One major disadvantage of DNN is the “black box” approach, because DNN do not yield any information about the relative importance of single variables to the model. Thus, DNN are not particularly useful to create parsimonious models. We, therefore, applied a different machine learning method, boosted decision trees, firstly to compare their performance to that of DNN, but secondly to investigate variable importance that can be useful to concentrate on characteristics with high value for clinical decision-making.

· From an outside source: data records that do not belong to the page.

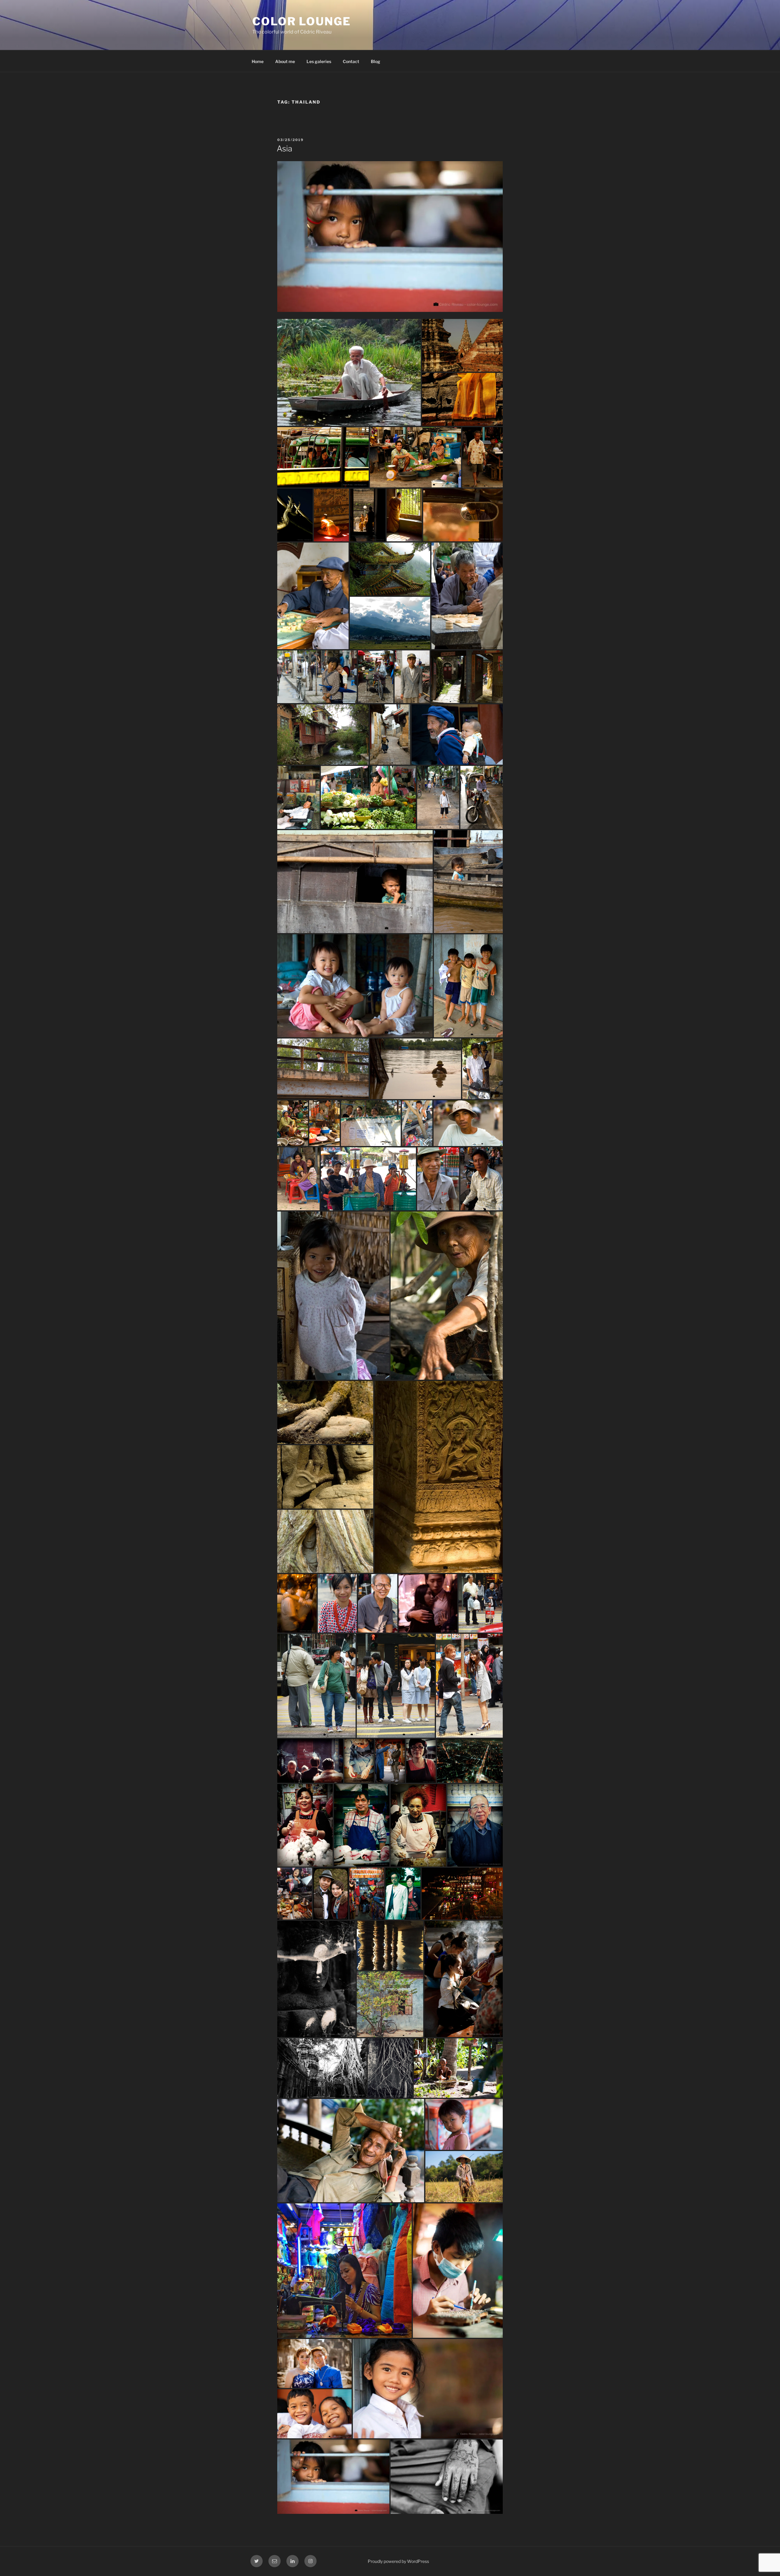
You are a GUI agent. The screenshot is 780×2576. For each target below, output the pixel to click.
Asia (284, 148)
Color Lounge (301, 21)
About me (285, 61)
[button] (349, 373)
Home (258, 61)
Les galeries (319, 61)
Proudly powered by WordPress (398, 2561)
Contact (351, 61)
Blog (375, 61)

For both MD and VM, caloric side difference and gain of the head impulse test were important predictors derived from boosted decision trees. Most patients with VM have mild central ocular motor disorders in the form of gaze-evoked nystagmus, saccadic smooth pursuit eye movements, or a positional nystagmus even in the attack-free interval [5, 36,37,38,39]. Regarding predictors that do not rely on instrumental tests, patient reported hearing loss, vomiting and a duration of attacks of several hours were the most striking characteristics for MD, while a history of headache and patient reported nausea were indicative for VM. These results are not completely surprising, given the typical features of hearing loss for MD and headache for VM. Nevertheless, they can be used for further refinement of diagnostic algorithms.

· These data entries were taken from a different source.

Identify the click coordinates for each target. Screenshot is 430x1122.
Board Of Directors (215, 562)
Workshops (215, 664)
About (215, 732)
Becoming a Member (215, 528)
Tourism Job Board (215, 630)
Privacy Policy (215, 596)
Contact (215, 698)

We acknowledge several limitations. First, identification of MD and VM relied on the clinical diagnoses that were made in a tertiary care center. While these diagnoses are certainly accurate, there might be complex cases, where a definite diagnostic decision can only be made after follow-up. On the other hand, this uncertainty is unavoidable in a cross-sectional study, and we can be sure that diagnoses were generally correct, because these were based on the established Bárány criteria. Second, although boosted decision tree models in contrast to DNN have the advantage to indicate variable importance we found that decision trees had a slightly better accuracy, better precision but lower sensitivity than the DNN models, i.e., these models are better to predict absence of disease than presence. Arguably, this inferior result is due to the relatively low prevalence of MD and VM for this one-vs-all approach. Certainly, the multiclass approach, i.e., building models that can predict multiple classes of diagnoses at one time, is of superior clinical utility. Future approaches should strive for multicenter data collection to have a sufficient number of cases to address the problem. A multi-class approach for boosted decision trees seems to be an advisable solution for future models.

The correct diagnosis of spontaneous episodic vestibular syndromes is challenging in clinical practice. Modern machine learning methods might be the basis for developing systems that assist practitioners and clinicians in their daily treatment decisions.